Q. 1. I once attended a Baptism in a non-Catholic Church where the minister used the words “in the name of the Creator, and the Redeemer, and the Holy Spirit.” I found this to be quite different from the Catholic Church where in the past, I only heard the word, "I baptize you in the name of the Father, and of the Son, and of the Holy Spirit." Is there any specific regulations in the Catholic Church as to what words must be used in order for the Sacrament of Baptism to be valid?
A. 1. The Code of Canon Law states:
C.C.C. # 1239 "The essential rite of the sacrament follows: Baptism properly speaking. It signifies and actually brings about death to sin and entry into the life of the Most Holy Trinity through configuration to the Paschal mystery of Christ. Baptism is performed in the most expressive way by triple immersion in the baptismal water. However, from ancient times it has also been able to be conferred by pouring the water three times over the candidate's head."
C.C.C. # 1240 "In the Latin Church this triple infusion is accompanied by the minister's words: "N., I baptize you in the name of the Father, and of the Son, and of the Holy Spirit." In the Eastern liturgies the catechumen turns toward the East and the priest says: "The servant of God, N., is baptized in the name of the Father, and of the Son, and of the Holy Spirit." At the invocation of each person of the Most Holy Trinity, the priest immerses the candidate in the water and raises him up again."
These are the exact words used by Jesus when He instructed His followers to administer the Sacrament of Baptism. [Matthew 28:19]
To be very clear on the matter, any baptism performed without the specific mention of the Father, Son, and Holy Spirit is not valid.

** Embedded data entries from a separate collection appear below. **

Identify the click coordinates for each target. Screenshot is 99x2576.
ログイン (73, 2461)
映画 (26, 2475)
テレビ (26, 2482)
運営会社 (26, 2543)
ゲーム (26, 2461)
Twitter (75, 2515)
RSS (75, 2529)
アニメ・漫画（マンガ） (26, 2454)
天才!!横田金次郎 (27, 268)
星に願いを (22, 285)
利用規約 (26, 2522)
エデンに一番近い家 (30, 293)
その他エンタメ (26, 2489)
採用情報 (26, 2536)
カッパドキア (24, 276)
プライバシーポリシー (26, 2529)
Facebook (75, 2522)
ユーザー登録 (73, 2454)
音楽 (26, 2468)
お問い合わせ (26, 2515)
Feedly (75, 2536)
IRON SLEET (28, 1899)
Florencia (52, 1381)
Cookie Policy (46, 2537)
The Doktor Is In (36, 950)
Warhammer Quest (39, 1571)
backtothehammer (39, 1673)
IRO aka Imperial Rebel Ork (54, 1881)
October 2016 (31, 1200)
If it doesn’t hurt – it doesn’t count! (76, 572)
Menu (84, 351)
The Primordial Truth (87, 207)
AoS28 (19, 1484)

On February 1, 2008, the Congregation for the Doctrine of the Faith stated simply that baptisms performed “in the name of the Creator, and of the Redeemer, and of the Sanctifier,” or “in the name of the Creator, and of the Liberator, and of the Sustainer” are not valid.
No priest or laypersons has the authority to change the words used in the Sacrament of Baptism. To do so render the Sacrament invalid, requiring that the person be rebaptised to ensure its validity.